Both India and US have raised concerns about the development. Commenting on the issue, India's External Affairs Ministry spokesperson Gopal Baglay said: "The person who traded in bullets to take lives, is he trying to hide behind the ballot"? Meanwhile, a former US administrator called the development "ludicrous".
In the backdrop of this, The Quint spoke to two experts in the area of international strategic issues to decode the implications of the birth of the MML.
Why Form a Political Party After All These Years?
Praveen Swami, editor, strategic affairs at Indian Express, says fundraising is one of the foremost reasons behind the JuD’s new party.
“After all, a political party would be subject to lesser scrutiny, when compared to say, an NGO,” adds Swami.
Ajai Shukla, columnist on strategic affairs and diplomacy at Business Standard, said the MML's formation was being "driven by the desire of Hafiz Saeed, and other senior LeT leaders to expand Lashkar's footprint in Pakistan at a time when the grouping is under pressure from the Pakistani state”.
Saeed had earlier decried a democratic system and the electoral process as going against Islam. So why this move now?
Will the Party Taste Electoral Success?
Electoral success for a religious party in Pakistan goes against the tide of history, the two experts pointed out. History suggests JuD's MML won't fare too well.
Shukla echoes this sentiment, pointing how in the country's general elections, all the religious parties combined have accounted for only "10-15 percent of the national vote”.
Where Does MML Feature in Pakistan’s Volatile Political Environment?
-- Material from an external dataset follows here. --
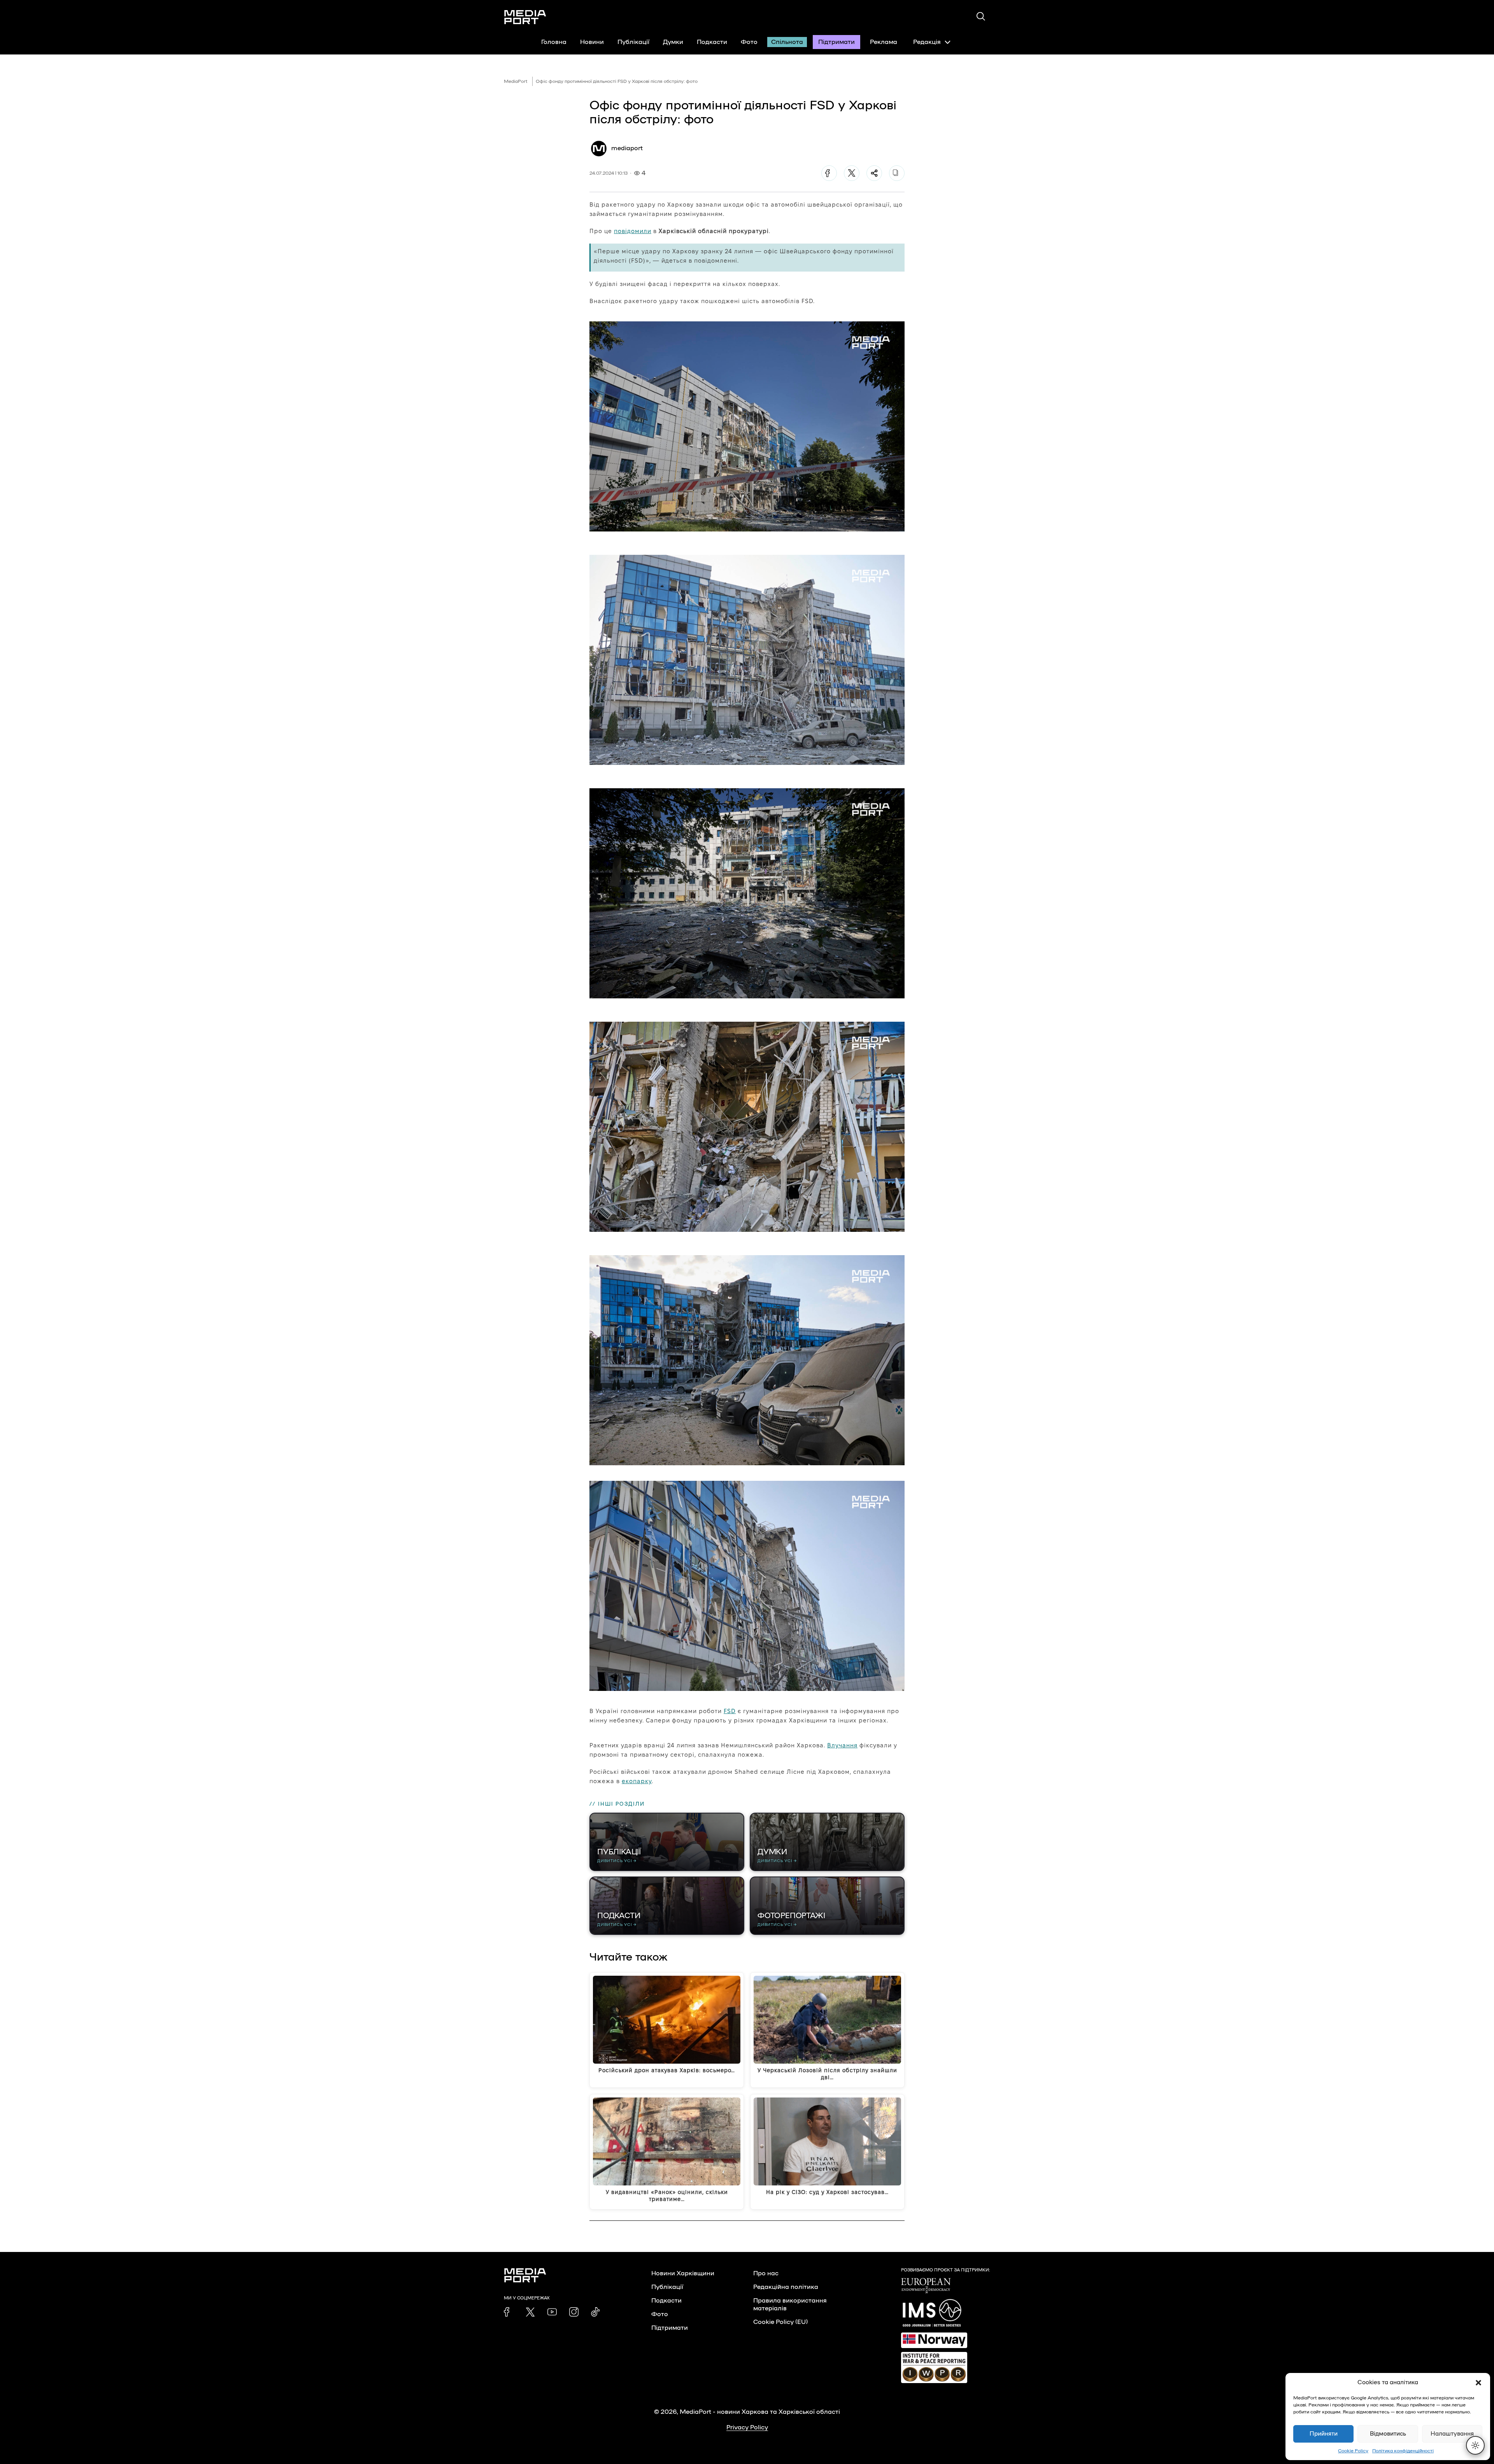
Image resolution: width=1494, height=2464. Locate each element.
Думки (673, 42)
The formation of the MML comes at a time when Pakistan is in a political flux, with Nawaz Sharif stepping down as the PM after he was disqualified by the Supreme Court in connection with the Panamagate case, and Sharif's petroleum minister minister Shahid Khaqan Abbasi taking over the reins.
Going by Swami's understanding of the country's political trajectory, it seems like Sharif's ouster created a political environment that was ripe for the JuD to announce a political party.
“If Nawaz Sharif was firmly in control, then they (the JuD) wouldn’t have launched this party,” says Praveen Swami.
This, Shukla says, is to counter, Nawaz Sharif's party – the Pakistan Muslim League (Nawaz) (PML-N).
Nawaz Sharif has made it "absolutely clear that he is not going down without a fight," he adds.
What Are Its Implications For India?
Both experts point out that there won't be any considerable impact when it comes to diplomatic relations with India. This comes at a time when both the sides have been locked in an impasse for a long time, with vitriolic exchanges popping up from time to time.